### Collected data
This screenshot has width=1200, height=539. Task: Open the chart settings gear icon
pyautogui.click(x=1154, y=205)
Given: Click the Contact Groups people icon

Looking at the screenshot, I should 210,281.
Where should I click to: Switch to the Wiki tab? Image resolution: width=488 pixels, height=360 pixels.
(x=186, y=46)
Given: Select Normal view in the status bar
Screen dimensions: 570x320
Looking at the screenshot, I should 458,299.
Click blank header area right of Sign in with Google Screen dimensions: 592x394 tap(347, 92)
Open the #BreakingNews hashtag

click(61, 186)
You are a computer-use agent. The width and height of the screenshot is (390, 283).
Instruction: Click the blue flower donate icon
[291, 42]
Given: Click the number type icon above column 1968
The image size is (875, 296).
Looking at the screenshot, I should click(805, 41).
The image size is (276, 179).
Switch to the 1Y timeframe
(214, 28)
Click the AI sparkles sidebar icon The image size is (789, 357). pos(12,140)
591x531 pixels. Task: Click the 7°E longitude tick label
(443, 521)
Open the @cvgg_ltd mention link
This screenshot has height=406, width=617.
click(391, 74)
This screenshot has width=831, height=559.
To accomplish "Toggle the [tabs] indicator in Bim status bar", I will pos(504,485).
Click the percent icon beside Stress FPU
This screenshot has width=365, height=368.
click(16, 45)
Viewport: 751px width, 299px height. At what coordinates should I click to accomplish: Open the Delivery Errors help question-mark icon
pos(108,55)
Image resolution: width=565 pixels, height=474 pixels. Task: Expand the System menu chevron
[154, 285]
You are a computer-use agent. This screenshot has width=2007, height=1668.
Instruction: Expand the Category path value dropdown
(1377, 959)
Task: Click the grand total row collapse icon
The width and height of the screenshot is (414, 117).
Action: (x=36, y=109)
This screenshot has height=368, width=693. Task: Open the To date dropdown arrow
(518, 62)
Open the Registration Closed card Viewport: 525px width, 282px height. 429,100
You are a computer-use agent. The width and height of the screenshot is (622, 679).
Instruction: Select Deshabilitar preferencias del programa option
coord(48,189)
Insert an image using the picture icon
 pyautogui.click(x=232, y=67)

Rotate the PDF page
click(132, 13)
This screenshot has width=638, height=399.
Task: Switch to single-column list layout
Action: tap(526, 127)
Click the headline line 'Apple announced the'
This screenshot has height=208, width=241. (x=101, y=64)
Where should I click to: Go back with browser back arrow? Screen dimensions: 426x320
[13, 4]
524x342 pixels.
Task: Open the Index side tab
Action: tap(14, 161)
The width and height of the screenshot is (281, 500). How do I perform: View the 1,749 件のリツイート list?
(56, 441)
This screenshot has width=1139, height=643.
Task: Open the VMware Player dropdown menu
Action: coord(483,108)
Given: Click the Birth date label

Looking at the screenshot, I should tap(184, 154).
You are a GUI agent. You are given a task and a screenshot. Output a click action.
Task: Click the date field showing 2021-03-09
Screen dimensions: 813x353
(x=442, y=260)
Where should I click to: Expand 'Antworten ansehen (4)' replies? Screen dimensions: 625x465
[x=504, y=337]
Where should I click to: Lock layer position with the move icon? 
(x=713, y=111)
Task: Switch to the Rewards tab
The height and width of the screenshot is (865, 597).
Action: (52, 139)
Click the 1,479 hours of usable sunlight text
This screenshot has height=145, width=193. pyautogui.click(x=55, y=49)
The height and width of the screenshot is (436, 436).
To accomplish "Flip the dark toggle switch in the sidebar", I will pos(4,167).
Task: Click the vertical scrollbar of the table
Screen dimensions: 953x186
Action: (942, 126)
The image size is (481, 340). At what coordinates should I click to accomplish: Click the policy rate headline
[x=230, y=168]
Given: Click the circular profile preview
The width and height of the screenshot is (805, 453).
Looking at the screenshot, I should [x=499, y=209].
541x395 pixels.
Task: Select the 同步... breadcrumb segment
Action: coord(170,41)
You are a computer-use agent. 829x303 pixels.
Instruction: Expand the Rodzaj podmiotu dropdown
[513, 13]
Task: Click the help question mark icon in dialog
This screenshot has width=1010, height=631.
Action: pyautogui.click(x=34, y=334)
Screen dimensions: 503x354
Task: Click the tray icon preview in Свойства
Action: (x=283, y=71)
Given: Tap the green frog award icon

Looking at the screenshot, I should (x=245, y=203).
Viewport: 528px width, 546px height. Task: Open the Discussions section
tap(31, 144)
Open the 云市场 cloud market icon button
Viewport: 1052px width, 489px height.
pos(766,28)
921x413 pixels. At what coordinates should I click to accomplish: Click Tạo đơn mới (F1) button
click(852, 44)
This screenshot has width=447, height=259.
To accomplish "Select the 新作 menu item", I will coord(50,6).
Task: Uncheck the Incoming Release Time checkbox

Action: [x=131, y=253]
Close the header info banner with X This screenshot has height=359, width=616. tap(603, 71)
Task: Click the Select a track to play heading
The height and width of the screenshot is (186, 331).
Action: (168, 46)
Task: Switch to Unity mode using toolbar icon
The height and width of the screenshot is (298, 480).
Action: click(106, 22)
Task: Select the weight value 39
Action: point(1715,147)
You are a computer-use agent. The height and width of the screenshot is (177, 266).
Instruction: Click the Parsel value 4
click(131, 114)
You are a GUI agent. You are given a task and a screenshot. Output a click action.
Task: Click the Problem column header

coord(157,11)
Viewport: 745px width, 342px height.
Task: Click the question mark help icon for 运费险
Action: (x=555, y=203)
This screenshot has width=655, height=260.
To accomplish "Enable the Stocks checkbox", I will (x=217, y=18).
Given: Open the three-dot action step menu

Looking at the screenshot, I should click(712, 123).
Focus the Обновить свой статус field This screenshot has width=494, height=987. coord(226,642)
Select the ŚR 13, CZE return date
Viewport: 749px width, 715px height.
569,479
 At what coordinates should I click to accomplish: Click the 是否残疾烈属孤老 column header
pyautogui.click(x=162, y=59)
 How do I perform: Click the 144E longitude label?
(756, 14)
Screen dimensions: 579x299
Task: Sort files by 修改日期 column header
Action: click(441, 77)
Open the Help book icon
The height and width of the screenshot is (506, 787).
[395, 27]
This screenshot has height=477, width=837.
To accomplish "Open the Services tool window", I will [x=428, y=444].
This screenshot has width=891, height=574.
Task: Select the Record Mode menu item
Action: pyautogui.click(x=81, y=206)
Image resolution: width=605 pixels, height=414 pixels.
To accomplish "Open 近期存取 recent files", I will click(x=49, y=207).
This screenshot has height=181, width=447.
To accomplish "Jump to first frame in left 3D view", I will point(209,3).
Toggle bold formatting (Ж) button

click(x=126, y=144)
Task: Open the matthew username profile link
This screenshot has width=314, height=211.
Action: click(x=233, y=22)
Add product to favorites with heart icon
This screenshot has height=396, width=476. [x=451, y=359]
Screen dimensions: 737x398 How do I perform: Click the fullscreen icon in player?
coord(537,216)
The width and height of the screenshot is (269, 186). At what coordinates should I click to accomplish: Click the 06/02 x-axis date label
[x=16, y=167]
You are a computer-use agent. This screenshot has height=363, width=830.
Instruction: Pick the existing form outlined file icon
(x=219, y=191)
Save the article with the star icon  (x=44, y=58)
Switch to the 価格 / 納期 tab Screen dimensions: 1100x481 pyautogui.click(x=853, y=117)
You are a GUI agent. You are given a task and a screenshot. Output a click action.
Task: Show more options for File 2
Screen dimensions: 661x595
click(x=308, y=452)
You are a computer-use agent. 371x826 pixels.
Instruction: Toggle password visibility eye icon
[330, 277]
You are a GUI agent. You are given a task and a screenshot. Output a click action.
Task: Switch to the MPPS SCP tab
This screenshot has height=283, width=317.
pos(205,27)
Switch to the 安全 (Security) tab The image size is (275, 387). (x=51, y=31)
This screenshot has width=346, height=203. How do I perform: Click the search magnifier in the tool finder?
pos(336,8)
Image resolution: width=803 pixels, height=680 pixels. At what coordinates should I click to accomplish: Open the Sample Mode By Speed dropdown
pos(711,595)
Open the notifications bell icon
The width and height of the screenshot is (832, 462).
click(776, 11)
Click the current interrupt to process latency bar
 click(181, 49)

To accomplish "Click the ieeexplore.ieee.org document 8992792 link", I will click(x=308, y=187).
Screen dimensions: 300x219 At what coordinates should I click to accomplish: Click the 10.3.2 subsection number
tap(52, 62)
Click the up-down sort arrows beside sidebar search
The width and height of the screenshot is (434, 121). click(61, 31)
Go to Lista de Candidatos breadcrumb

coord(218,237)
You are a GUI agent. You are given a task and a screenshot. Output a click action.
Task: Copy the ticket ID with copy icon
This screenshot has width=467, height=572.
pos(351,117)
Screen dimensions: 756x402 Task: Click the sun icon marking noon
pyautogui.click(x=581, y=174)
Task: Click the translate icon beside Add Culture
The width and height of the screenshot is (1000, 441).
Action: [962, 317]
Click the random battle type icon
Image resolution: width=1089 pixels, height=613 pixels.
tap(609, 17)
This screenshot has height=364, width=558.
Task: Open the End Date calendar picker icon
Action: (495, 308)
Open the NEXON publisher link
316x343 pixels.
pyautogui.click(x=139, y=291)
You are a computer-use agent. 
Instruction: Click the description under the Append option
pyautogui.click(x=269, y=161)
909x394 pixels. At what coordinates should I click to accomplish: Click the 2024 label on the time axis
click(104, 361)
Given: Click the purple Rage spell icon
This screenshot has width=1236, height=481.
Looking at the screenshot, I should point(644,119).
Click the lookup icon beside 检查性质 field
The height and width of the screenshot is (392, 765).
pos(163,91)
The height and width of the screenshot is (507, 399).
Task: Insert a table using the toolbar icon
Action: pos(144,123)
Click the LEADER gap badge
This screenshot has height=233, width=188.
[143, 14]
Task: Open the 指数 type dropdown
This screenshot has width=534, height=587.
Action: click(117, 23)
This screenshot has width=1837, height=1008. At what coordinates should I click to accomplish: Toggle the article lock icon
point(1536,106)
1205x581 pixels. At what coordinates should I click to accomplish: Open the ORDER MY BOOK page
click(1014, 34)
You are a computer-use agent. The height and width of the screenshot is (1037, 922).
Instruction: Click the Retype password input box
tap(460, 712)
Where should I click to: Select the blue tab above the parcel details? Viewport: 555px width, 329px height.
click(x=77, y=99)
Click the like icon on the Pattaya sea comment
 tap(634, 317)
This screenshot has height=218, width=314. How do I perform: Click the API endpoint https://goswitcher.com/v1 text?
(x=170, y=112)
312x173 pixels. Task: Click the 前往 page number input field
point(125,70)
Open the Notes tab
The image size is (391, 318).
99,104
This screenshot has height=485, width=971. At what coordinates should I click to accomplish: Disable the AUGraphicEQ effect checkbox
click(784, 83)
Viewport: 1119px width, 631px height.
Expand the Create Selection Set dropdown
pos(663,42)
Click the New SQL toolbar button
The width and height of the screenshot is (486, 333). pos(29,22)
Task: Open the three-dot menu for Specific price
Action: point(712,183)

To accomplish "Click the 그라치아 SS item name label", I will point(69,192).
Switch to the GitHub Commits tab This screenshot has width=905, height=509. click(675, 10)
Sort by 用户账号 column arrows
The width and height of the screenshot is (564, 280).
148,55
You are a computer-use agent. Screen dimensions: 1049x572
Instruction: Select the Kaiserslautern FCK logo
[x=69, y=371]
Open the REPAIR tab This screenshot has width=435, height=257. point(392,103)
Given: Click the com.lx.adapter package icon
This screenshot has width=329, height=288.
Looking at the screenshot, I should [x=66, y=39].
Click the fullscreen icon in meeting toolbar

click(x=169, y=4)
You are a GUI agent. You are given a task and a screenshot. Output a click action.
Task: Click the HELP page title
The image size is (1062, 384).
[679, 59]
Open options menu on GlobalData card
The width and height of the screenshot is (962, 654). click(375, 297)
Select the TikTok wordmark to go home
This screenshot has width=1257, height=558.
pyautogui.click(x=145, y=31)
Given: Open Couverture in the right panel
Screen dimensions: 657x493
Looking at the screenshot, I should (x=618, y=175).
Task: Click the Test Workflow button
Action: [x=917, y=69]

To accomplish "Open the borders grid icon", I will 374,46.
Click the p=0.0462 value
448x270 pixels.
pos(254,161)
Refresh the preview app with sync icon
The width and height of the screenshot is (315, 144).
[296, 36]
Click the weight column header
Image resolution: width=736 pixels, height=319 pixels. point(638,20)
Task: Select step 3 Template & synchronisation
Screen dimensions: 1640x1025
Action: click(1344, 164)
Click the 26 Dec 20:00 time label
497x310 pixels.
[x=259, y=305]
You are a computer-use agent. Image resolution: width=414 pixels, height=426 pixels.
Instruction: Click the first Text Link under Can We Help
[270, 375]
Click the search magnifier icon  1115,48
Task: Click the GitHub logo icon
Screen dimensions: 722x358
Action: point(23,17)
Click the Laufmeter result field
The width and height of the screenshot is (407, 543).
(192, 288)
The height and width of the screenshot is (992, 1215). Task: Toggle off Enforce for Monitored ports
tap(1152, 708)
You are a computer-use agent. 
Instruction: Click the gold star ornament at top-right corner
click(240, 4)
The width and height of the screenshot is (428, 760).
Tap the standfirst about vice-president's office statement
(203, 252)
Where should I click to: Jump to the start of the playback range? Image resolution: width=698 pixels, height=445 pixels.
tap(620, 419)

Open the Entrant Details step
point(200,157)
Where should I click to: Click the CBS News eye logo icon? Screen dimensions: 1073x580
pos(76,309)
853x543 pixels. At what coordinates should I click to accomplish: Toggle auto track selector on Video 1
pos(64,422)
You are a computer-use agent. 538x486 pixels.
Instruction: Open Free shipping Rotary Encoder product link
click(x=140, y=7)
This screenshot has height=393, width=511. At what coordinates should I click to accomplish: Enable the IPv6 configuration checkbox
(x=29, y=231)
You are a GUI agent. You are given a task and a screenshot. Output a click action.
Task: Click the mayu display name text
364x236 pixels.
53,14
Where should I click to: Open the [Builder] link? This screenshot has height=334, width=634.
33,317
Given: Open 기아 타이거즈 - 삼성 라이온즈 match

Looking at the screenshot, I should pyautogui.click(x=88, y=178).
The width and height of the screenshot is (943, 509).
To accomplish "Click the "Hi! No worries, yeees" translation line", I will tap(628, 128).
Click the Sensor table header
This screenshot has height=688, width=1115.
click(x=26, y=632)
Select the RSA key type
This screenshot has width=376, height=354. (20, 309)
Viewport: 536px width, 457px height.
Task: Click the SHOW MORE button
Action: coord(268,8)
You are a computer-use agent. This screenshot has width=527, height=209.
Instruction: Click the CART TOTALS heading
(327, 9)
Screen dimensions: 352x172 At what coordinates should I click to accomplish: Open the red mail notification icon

### ASSIGNMENT
If a line of the entries holds the word "profile", copy it out.

### EXERCISE OUTPUT
Given: Click the circular profile preview
Task: Open the matthew username profile link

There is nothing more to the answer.